### [TO DO]
Starting with the line that contains "Framework: Code Stil" and continuing through the last of the saved entries, arrange those lines as a JSON list of strings with one string per line and no blank lines.

Saved entries:
- - - - -

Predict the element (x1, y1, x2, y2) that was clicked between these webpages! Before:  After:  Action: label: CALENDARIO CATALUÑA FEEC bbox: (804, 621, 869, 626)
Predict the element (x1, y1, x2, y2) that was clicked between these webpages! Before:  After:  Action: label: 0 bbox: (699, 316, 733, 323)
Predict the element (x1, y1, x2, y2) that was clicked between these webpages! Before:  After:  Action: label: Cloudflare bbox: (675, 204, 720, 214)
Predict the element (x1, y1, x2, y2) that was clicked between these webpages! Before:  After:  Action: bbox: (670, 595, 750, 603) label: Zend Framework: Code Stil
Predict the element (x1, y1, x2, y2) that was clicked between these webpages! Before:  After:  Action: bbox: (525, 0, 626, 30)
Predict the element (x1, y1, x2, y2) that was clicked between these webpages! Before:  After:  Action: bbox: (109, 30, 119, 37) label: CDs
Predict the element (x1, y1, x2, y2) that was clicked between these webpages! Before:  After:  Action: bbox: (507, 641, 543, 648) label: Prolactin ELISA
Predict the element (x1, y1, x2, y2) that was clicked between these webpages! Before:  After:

- - - - -

### [FULL SOLUTION]
[
  "Predict the element (x1, y1, x2, y2) that was clicked between these webpages! Before:  After:  Action: bbox: (670, 595, 750, 603) label: Zend Framework: Code Stil",
  "Predict the element (x1, y1, x2, y2) that was clicked between these webpages! Before:  After:  Action: bbox: (525, 0, 626, 30)",
  "Predict the element (x1, y1, x2, y2) that was clicked between these webpages! Before:  After:  Action: bbox: (109, 30, 119, 37) label: CDs",
  "Predict the element (x1, y1, x2, y2) that was clicked between these webpages! Before:  After:  Action: bbox: (507, 641, 543, 648) label: Prolactin ELISA",
  "Predict the element (x1, y1, x2, y2) that was clicked between these webpages! Before:  After:"
]